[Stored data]
■ ■ ■ ■ ■
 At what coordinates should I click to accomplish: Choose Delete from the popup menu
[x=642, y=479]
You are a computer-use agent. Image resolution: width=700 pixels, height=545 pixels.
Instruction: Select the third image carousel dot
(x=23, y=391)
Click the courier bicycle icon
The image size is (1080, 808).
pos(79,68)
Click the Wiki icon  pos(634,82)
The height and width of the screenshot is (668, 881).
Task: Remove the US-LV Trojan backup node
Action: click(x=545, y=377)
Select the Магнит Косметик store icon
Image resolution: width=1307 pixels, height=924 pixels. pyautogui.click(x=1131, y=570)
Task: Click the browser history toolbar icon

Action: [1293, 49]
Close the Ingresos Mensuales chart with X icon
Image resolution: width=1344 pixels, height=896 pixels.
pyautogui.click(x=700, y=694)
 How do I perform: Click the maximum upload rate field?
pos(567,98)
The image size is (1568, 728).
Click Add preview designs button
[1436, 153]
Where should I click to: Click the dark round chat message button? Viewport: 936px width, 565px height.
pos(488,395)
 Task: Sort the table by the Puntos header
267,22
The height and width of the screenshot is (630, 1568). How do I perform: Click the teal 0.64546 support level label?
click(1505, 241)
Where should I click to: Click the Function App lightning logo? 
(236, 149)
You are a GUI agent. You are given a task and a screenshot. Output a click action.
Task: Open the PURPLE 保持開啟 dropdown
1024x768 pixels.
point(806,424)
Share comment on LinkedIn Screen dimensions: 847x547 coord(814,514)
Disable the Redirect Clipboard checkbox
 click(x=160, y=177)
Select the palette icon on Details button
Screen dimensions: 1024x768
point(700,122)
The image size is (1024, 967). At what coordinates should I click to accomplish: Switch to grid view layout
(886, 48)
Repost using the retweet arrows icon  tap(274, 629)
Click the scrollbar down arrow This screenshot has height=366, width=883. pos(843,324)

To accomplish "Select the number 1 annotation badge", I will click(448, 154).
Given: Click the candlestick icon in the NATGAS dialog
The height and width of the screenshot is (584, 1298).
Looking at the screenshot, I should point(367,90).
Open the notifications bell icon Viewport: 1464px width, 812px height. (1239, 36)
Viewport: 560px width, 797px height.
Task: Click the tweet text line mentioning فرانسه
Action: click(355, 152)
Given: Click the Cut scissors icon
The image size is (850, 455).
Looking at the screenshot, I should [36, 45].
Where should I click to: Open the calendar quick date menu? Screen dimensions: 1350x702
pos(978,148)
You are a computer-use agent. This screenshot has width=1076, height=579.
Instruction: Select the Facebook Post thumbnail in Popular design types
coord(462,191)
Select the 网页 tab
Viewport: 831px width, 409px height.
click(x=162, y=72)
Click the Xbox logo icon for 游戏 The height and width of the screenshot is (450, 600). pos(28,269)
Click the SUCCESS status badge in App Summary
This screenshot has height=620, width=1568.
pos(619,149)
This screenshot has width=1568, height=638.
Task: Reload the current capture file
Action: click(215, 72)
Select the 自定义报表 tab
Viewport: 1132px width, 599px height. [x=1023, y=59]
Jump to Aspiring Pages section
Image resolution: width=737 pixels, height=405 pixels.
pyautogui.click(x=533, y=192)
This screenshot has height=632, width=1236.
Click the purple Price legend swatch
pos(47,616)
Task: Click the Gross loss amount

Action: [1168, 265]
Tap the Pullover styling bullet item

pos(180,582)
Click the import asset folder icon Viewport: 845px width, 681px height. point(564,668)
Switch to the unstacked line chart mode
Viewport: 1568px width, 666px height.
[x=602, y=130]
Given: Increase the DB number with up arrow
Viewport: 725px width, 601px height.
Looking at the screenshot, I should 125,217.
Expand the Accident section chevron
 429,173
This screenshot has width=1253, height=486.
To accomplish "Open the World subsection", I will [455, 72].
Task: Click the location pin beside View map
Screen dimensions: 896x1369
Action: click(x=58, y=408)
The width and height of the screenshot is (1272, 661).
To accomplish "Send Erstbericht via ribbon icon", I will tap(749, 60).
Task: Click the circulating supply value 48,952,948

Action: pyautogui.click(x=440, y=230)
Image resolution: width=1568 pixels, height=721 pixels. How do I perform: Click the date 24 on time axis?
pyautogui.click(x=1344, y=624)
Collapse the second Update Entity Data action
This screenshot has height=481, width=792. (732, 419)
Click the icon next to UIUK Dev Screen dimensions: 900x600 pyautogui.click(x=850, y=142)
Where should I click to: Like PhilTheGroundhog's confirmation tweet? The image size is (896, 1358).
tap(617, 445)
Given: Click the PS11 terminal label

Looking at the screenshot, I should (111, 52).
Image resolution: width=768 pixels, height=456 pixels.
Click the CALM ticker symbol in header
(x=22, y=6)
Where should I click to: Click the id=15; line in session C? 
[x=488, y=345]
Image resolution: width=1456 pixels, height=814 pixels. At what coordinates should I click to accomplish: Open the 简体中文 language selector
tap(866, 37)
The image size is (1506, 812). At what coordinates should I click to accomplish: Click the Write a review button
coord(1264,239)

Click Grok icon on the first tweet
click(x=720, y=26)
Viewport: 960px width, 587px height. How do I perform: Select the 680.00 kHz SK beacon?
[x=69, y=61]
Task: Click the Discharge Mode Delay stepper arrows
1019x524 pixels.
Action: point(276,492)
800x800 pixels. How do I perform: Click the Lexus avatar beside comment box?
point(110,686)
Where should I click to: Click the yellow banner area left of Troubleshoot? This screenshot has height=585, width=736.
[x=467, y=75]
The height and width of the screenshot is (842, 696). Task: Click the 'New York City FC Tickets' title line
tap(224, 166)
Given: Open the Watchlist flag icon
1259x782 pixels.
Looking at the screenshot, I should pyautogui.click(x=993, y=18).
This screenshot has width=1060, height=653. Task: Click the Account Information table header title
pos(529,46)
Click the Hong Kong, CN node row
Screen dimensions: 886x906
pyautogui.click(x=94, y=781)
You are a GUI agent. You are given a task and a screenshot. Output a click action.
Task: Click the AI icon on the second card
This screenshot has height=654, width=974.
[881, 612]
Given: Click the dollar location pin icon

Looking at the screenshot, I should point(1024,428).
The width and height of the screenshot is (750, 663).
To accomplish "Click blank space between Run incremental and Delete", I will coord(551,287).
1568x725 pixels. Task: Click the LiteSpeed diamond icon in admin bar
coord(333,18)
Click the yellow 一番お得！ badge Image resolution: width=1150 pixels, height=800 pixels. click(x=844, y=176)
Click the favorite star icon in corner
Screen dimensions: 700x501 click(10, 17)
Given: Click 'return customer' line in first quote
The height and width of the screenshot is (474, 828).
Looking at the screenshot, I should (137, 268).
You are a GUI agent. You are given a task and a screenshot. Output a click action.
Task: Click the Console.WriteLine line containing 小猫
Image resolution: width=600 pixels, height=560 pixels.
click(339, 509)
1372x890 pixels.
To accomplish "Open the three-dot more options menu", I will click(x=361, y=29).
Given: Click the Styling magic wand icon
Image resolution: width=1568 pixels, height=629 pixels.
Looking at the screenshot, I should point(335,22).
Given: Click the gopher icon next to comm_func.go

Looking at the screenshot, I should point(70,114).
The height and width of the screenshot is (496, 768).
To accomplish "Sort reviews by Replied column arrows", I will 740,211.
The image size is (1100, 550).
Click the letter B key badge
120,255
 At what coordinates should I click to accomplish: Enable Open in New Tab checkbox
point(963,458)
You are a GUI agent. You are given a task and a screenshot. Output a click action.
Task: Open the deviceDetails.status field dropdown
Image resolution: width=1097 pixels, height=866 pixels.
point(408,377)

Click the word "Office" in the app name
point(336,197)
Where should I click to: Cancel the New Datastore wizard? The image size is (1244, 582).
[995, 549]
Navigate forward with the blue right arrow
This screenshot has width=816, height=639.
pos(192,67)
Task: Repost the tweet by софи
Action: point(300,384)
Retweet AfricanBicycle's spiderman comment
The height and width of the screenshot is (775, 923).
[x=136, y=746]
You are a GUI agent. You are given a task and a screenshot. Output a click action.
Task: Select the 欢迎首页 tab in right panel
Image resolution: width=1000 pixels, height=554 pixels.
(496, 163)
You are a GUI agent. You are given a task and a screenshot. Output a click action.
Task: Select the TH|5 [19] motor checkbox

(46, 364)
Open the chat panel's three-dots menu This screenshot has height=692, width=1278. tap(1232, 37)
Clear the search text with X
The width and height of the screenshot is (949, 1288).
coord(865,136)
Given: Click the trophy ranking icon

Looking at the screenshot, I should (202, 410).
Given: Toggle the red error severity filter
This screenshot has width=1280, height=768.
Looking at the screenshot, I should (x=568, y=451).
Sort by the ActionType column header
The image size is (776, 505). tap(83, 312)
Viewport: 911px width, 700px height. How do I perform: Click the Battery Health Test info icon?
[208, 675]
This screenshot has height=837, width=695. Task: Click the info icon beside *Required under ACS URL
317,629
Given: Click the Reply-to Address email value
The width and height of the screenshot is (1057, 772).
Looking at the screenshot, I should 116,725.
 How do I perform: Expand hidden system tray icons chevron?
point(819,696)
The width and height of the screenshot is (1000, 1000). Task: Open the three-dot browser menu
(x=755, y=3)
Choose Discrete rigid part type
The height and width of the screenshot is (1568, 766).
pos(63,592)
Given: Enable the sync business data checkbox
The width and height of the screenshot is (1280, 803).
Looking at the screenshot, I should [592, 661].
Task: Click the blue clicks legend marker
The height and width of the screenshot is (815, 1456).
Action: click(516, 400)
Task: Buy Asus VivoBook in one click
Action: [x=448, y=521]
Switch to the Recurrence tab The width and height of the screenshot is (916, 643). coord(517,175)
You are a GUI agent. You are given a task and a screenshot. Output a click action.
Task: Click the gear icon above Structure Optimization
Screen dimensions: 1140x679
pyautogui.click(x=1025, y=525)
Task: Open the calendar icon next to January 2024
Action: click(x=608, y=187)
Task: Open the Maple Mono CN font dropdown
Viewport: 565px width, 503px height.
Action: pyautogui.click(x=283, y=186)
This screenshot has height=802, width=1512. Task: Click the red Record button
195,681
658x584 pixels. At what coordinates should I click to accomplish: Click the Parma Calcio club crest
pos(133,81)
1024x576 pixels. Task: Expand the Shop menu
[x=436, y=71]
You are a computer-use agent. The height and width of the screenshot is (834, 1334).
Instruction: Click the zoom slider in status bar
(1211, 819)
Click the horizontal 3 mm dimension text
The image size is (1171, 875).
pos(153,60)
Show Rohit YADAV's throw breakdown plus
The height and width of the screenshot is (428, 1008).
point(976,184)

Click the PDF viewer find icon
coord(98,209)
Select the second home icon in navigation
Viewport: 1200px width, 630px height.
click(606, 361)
■ ■ ■ ■ ■
> _Exercise_
Return each line in the records that holds the string "dropdown".

> _Final answer_
Task: Open the PURPLE 保持開啟 dropdown
Task: Open the deviceDetails.status field dropdown
Task: Open the Maple Mono CN font dropdown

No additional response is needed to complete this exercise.